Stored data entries

########

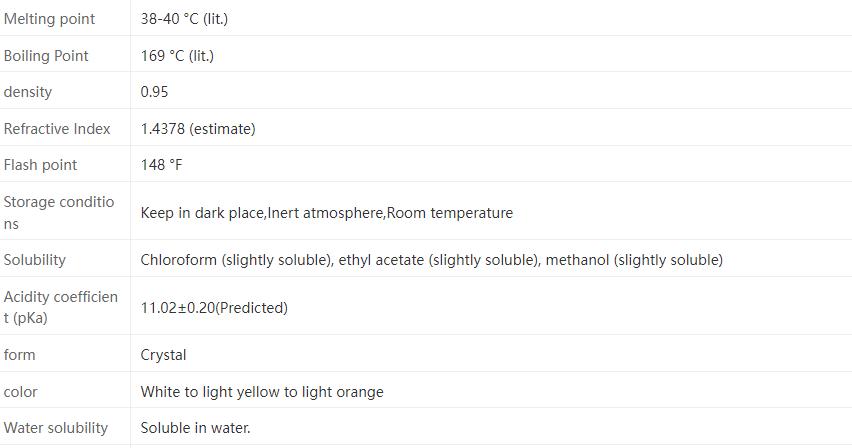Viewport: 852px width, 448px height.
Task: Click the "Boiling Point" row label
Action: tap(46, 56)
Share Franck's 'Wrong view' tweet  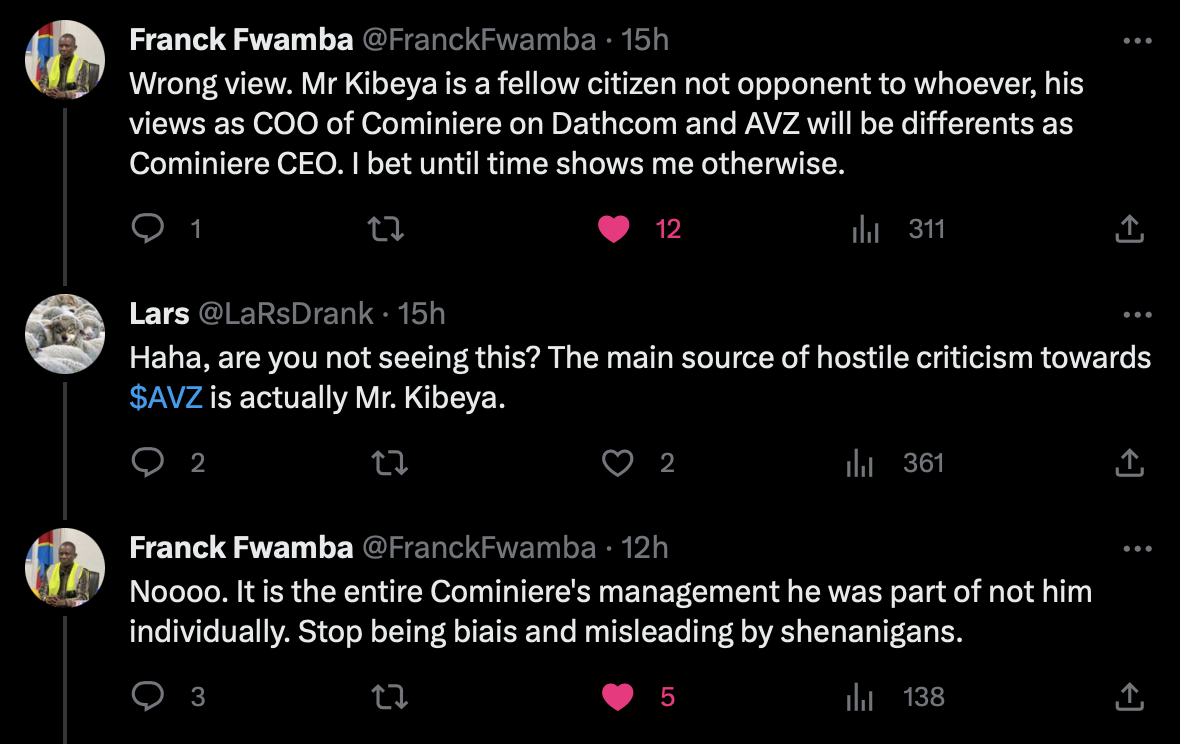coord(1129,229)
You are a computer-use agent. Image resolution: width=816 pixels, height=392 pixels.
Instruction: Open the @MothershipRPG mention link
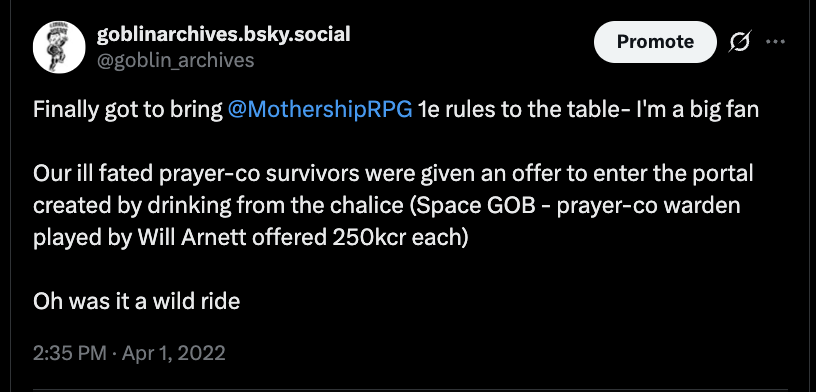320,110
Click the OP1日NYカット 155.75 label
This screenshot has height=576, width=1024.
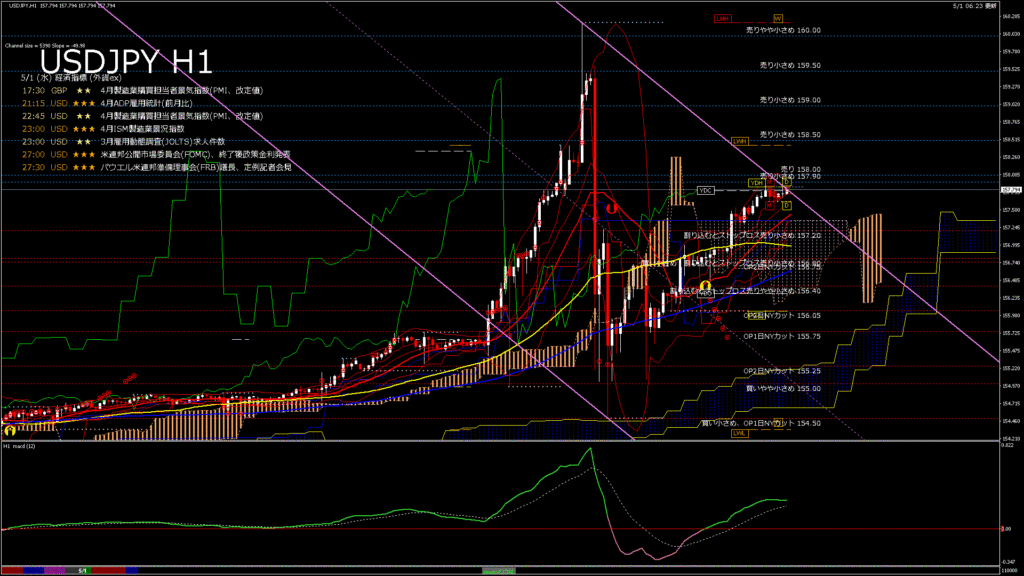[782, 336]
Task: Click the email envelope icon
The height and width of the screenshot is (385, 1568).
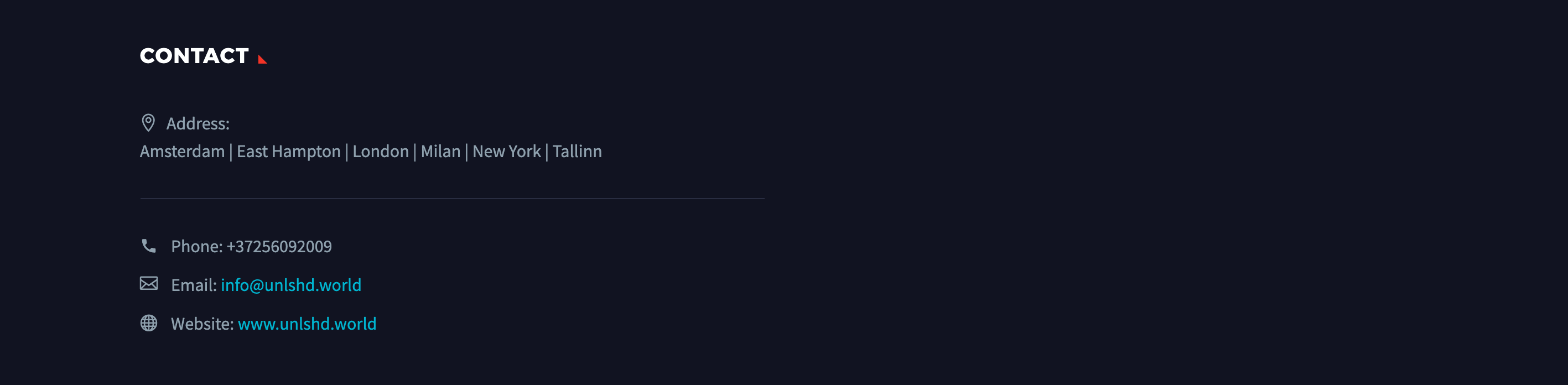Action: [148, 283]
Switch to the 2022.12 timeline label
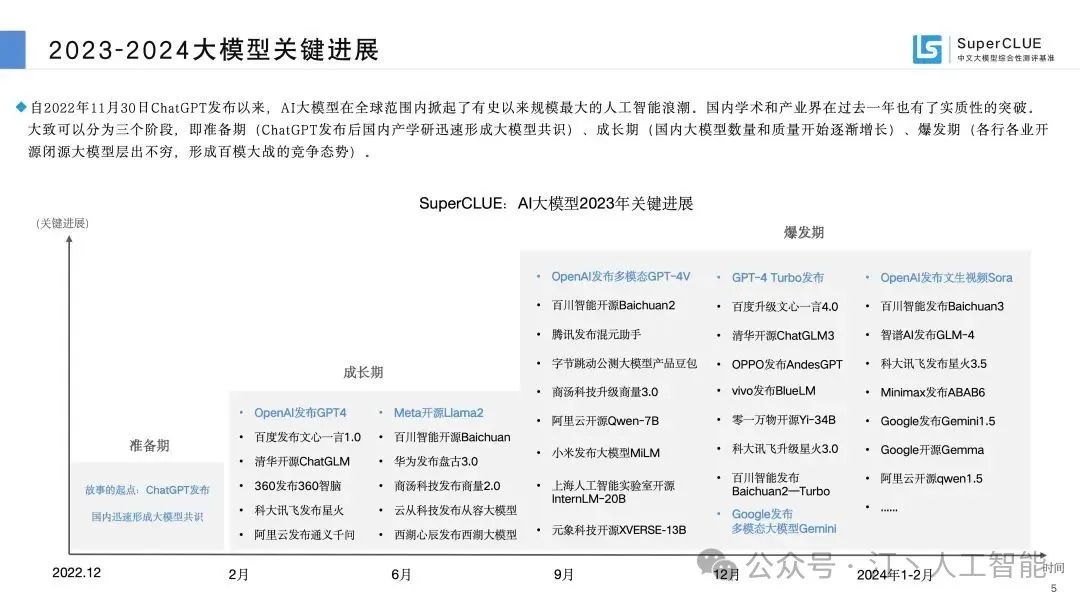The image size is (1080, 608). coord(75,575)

########

An exact copy is needed of every line from the line containing "Instruction: Open the" to the last line of the records; pictures stay out of it.

▶ [SOLUTION BELOW]:
Instruction: Open the @MothershipRPG mention link
320,110
Click the OP1日NYカット 155.75 label
This screenshot has height=576, width=1024.
[782, 336]
Task: Click the email envelope icon
The height and width of the screenshot is (385, 1568).
Action: [148, 283]
Switch to the 2022.12 timeline label
The image size is (1080, 608). coord(75,575)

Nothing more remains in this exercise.